Your objective: In the entries below, the word "icon" appears on some lines. Copy each of those lines.

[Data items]
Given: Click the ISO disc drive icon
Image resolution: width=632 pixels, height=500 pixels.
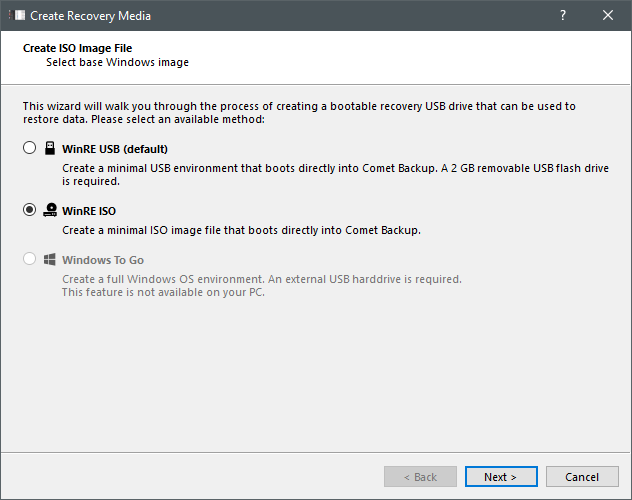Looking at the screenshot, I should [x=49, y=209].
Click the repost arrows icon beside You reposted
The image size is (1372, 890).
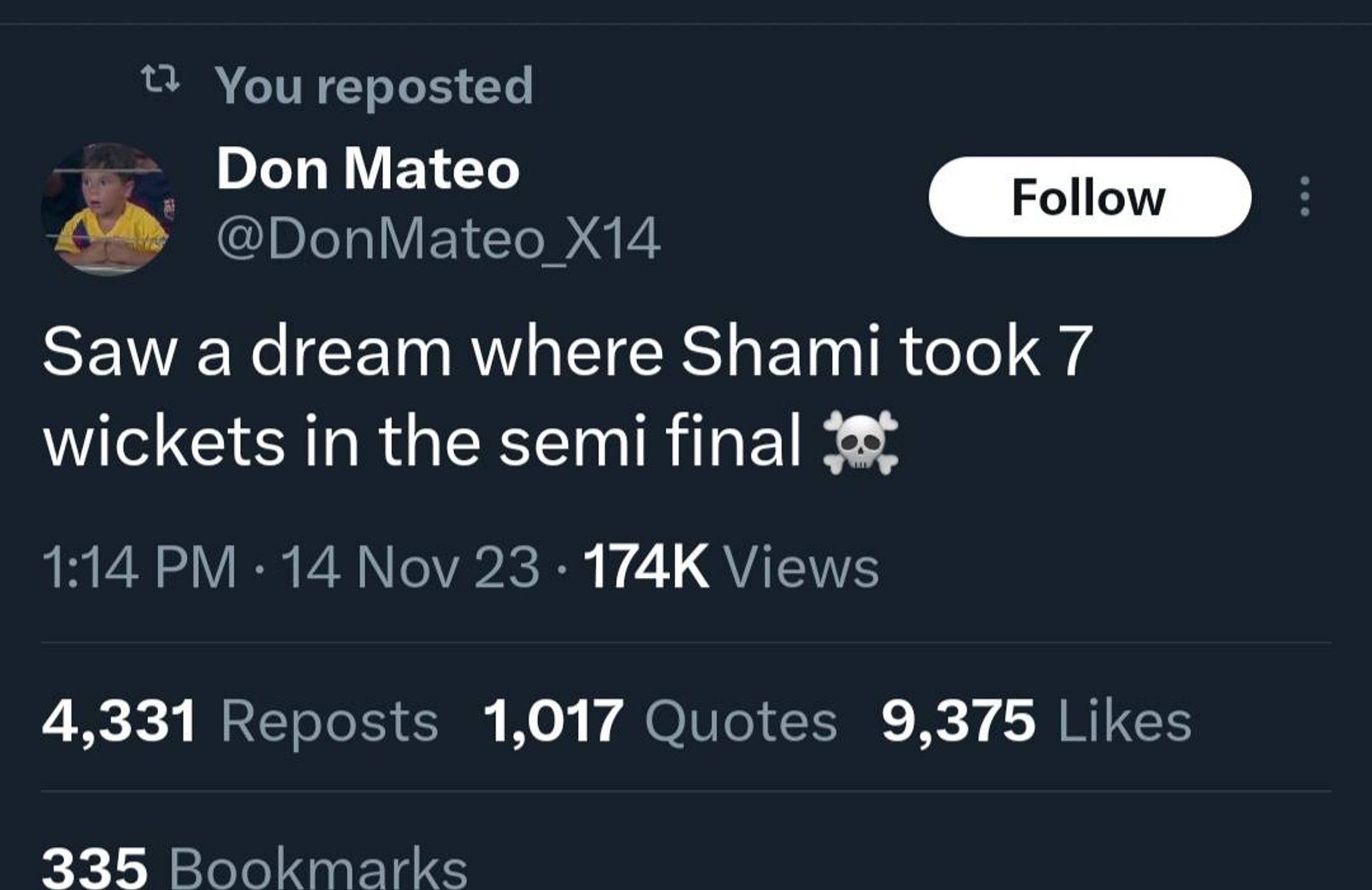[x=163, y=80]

Expected answer:
Given: Click the ISO disc drive icon
Click the repost arrows icon beside You reposted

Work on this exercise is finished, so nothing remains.